Australia is unique in its biodiversity; it is home to more than one million species of plants and animals, many of which are found nowhere else in the world. A diverse number of native plants, wildlife and their habitats are preserved by over 500 national parks around the country, together with state forests, nature parks and conservation reserves. These parklands maintain the most amazing ecosystems and unspoilt landscapes.
It is for these reasons that Sumitomo Australia started participating in the Conservation Volunteers program in 2014. A team of volunteers from Sydney, Melbourne, Perth and Auckland offices joined the project for a day of bush re-generations and habitat restoration activities.
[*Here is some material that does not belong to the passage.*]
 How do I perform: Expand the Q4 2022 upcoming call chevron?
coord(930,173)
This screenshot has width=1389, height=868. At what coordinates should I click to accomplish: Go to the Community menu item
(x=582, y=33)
In October 2014, The Sydney volunteers worked in Sydney Harbour National Park, Bradleys Head, improving the habitat for endangered red-crowned frogs by removing invasive weeds known as Asparagus Fern. Asparagus Fern has very long and stubborn roots and its effective removal was not an easy task. Our hard work, however, was rewarded by a bush walk in the surrounding areas which introduced us to a variety of native plants and flowers and, to top it off, soft but definite sounds of the red-crowned frogs !
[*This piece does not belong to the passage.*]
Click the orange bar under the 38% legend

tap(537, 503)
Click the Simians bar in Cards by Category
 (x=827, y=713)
The Melbourne volunteers spent a day at La Trobe Wildlife Sanctuary, over 30ha of woodlands and grasslands, and planted more than 100 trees as part of the habitat restoration and management of indigenous plants and animals.
On June 5 2015, World Environment Day, Sydney office volunteers assembled again for the Tree Planting Challenge in Kamay National Park, Kurnell on the southern coastal fringe of Sydney. Kurnell is historically significant as the landing of Captain Cook in 1770. Equipped with gloves and tools, we spent the morning clearing Asparagus Fern (yet again !) from a patch of ground in the park, followed by planting native grass, bushes and trees. This process involved making sure that the new plant was pressed firmly in the earth, covered with mulch and marked with a stake to protect it from trampling feet. After work, we enjoyed a BBQ lunch and moved to nearby Cape Solander to watch humpback whales migrating north. What a treat !
The project location for the Auckland office volunteers was the Atiu Creek Regional Park, a spectacular 450ha park overlooking New Zealand’s largest harbour, 80km north-west of Auckland. We were joined by staff from partner suppliers, in a fun day including mud, rainbows, and sizzling sausages! Oh, and our team also planted 500 shrubs and flaxes.
This park is a working farm which was gifted to the people of Auckland little more than 10 years ago. The long-term plan is to convert most of the grazing land into native bush, requiring at least 20,000 plants. So there are plenty of future Conservation Day challenges for us ahead!